**課題 A**
下の「読む文章」で、『』でくくられた発言のうち「?」を含むものをすべて書き出してください。
───── 読む文章 ─────
先日、後輩のハム山が運転する車の車中において我々は次の様な話をした。

『玉井さん』
『何』
『運転していて不安になってきたのですが、こんな辺鄙な場所に目的のお店があるのでしょうか』
『心配するな、もうじき着く。君、次の交差点を右に曲がりなさい』
『えっ、右?』
『そう右だ』
『右って箸を持つ方ですか?』
『普段貴様がどちらの手で箸を持つのか知らないから、知らない』
『そうですか。それは困ったな』
『なぜ』
『実を言うと私、たまに左右の判別がつかなくなることがあるのです。そういう時は箸を持つ手をヒントにして左右の方向を思い出すことにしているのです。だって普通、箸は利き腕で持ちますからね』
『やはり貴様は馬鹿だな』
『何っ』
『だってそうだろう。貴様は何故、箸を持つのが利き腕だと決めつける?私は右利きだが箸は左手で持つ』
『えっ、右利きなのに左手で箸持つんですか、違和感ないですか?』
───── 項目一覧 ─────
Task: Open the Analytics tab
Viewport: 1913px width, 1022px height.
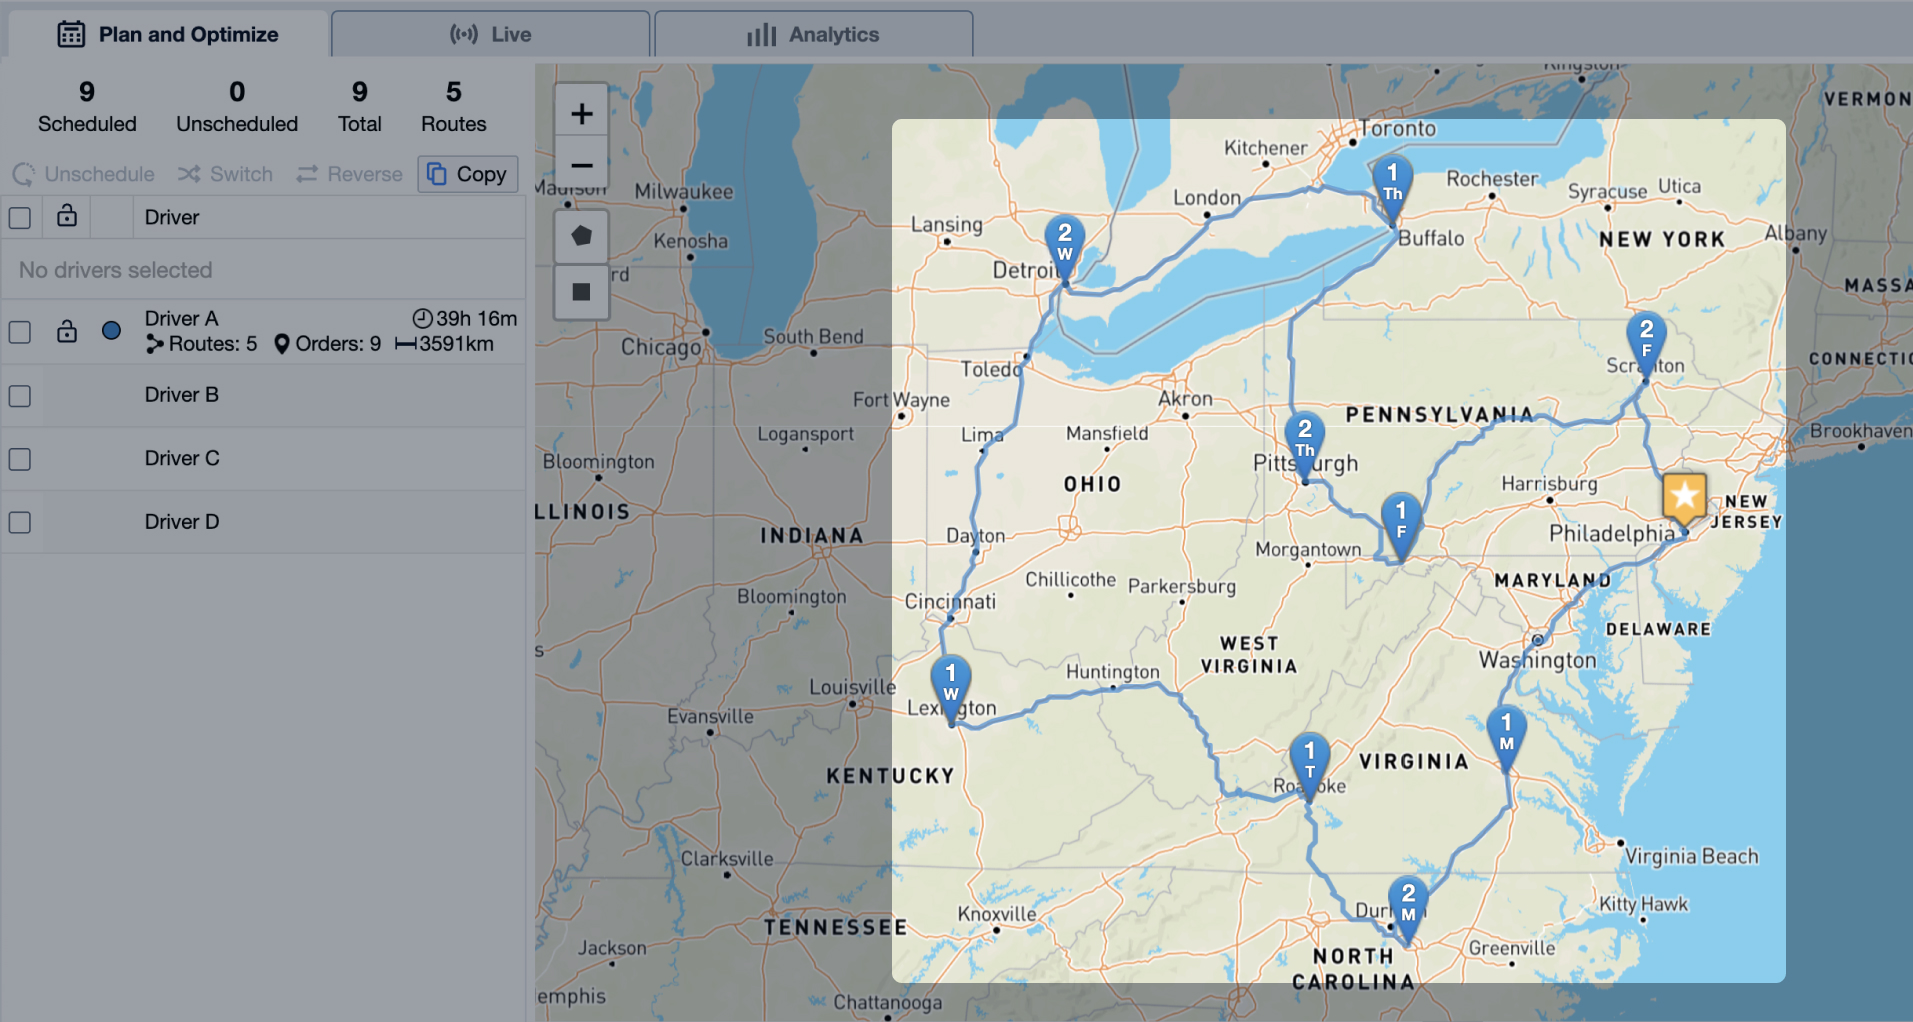Action: 815,33
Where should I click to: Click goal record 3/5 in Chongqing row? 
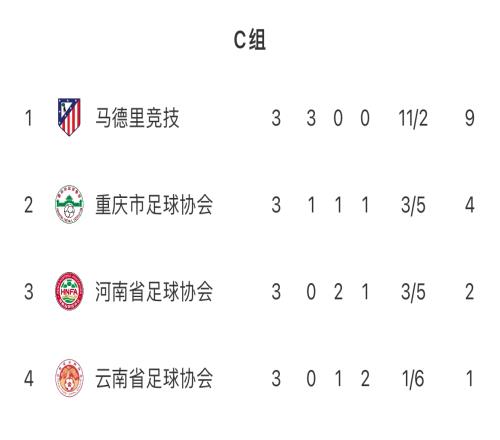(413, 205)
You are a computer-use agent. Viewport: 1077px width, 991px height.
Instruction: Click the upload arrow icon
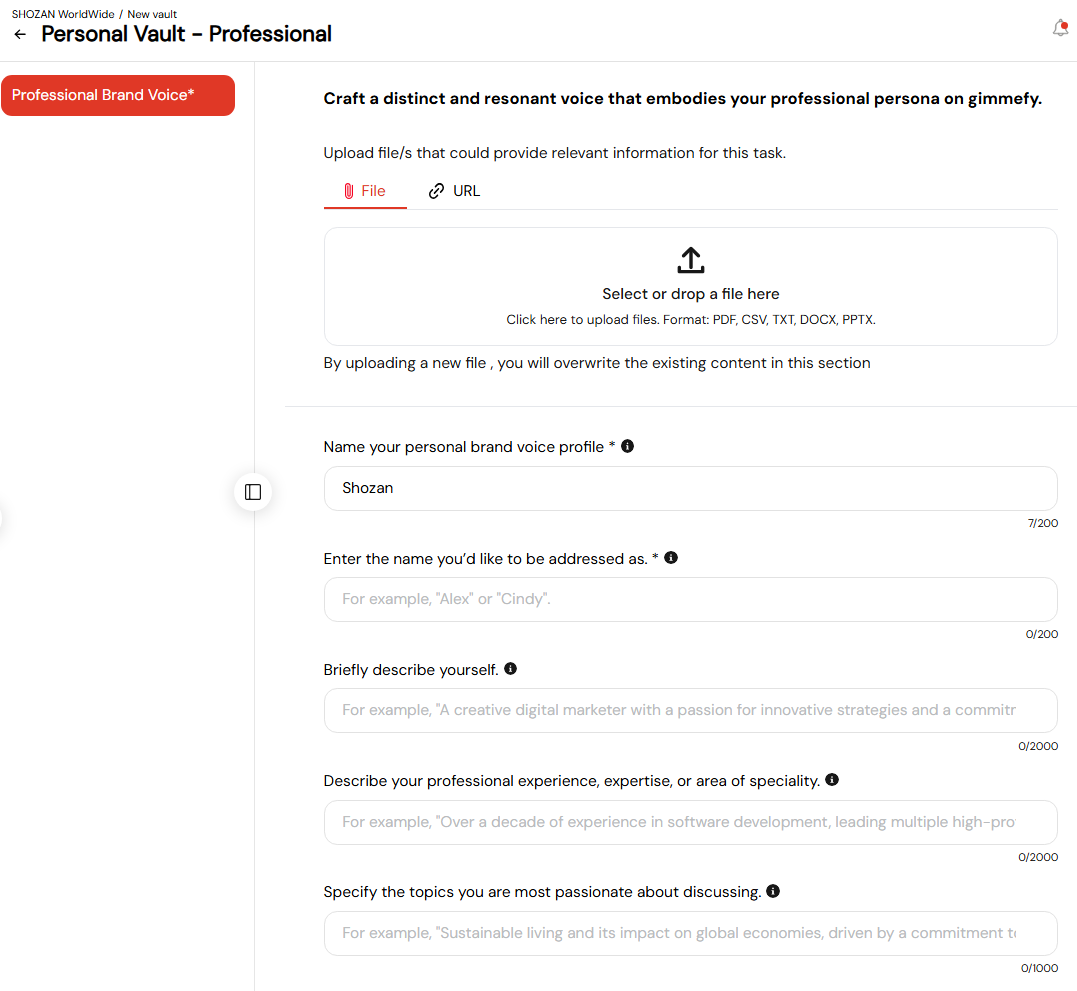pyautogui.click(x=690, y=260)
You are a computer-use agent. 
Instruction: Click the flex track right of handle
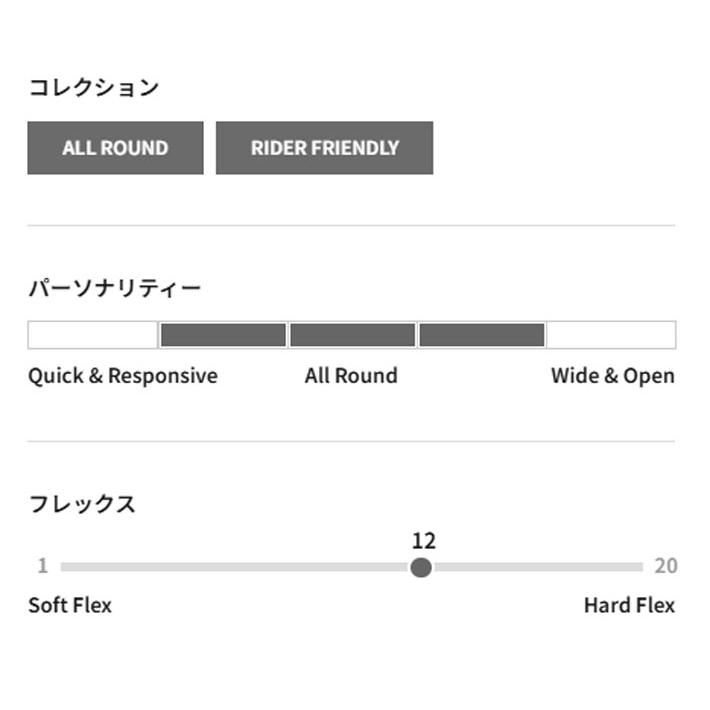(x=537, y=567)
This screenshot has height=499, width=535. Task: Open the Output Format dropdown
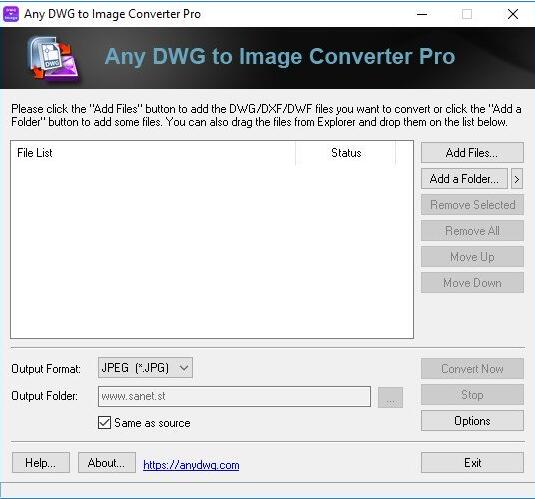click(x=145, y=368)
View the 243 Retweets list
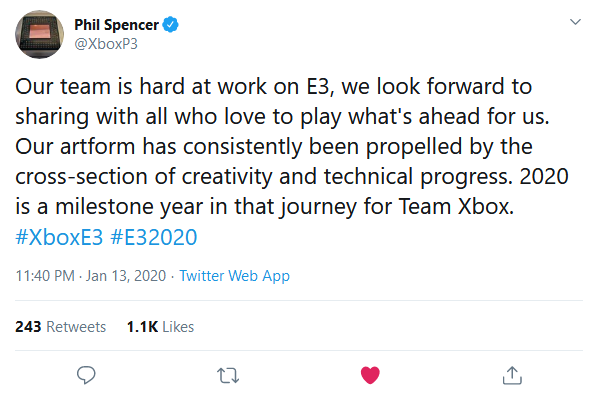 click(61, 327)
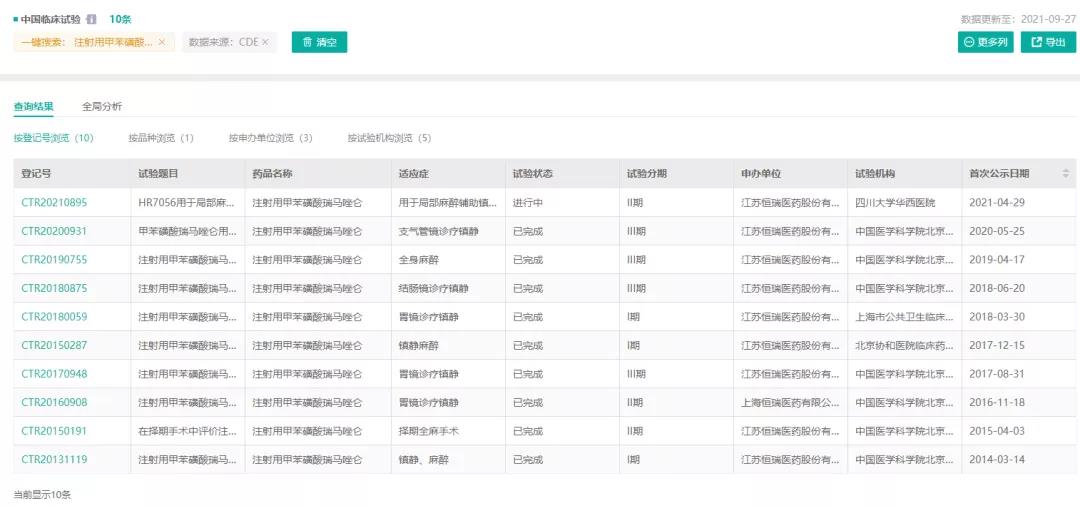Screen dimensions: 1080x506
Task: Open trial record CTR20210895
Action: [54, 203]
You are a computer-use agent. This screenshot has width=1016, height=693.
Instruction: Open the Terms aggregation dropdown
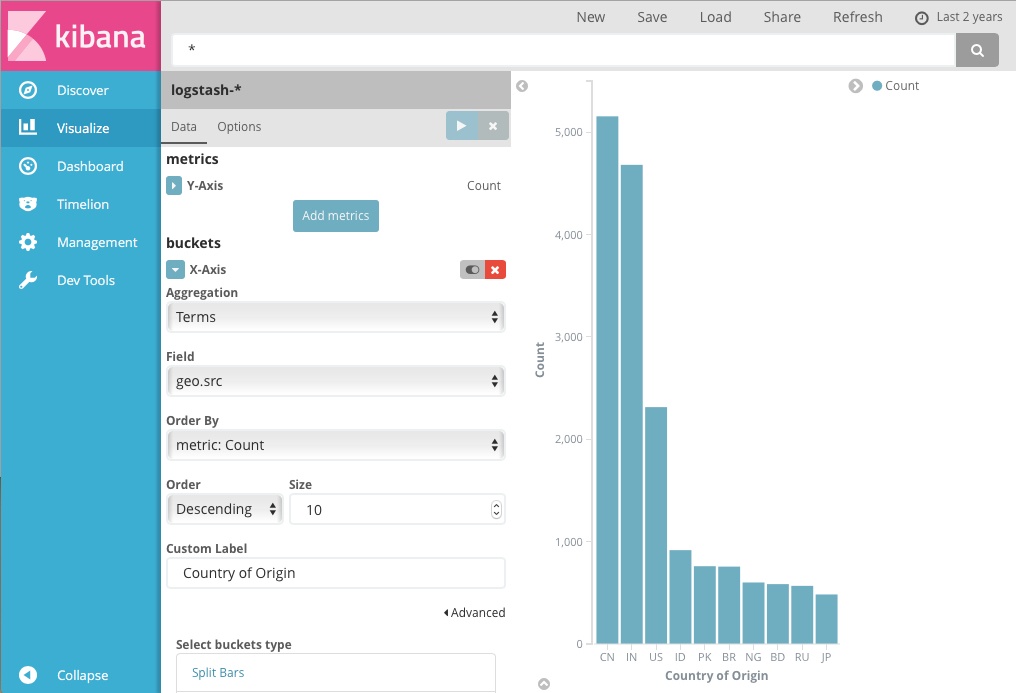[x=335, y=317]

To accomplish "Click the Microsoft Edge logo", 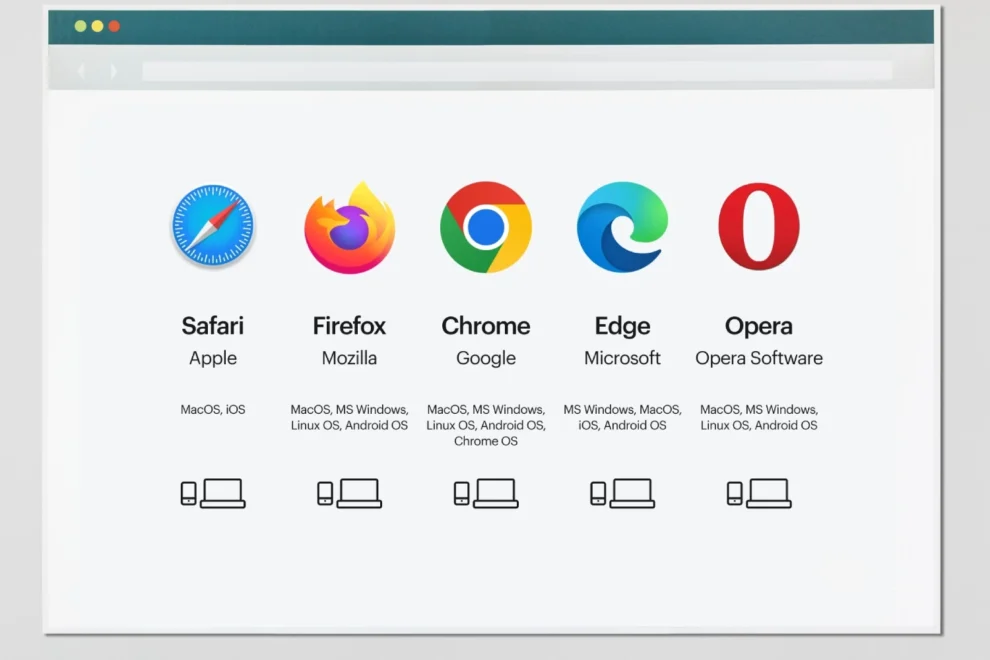I will coord(622,227).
─────
**課題 B**
上のリストから文字列「computer」を含む行をすべて探し、そのまま書き写してください。大文字と小文字は区別します。

**正しい出力 A**
『えっ、右?』
『右って箸を持つ方ですか?』
『だってそうだろう。貴様は何故、箸を持つのが利き腕だと決めつける?私は右利きだが箸は左手で持つ』
『えっ、右利きなのに左手で箸持つんですか、違和感ないですか?』

**正しい出力 B**
You are a computer-use agent. Viewport: 1077px width, 991px height.
You are a computer-use agent. 
You are a computer-use agent. This screenshot has width=1016, height=693.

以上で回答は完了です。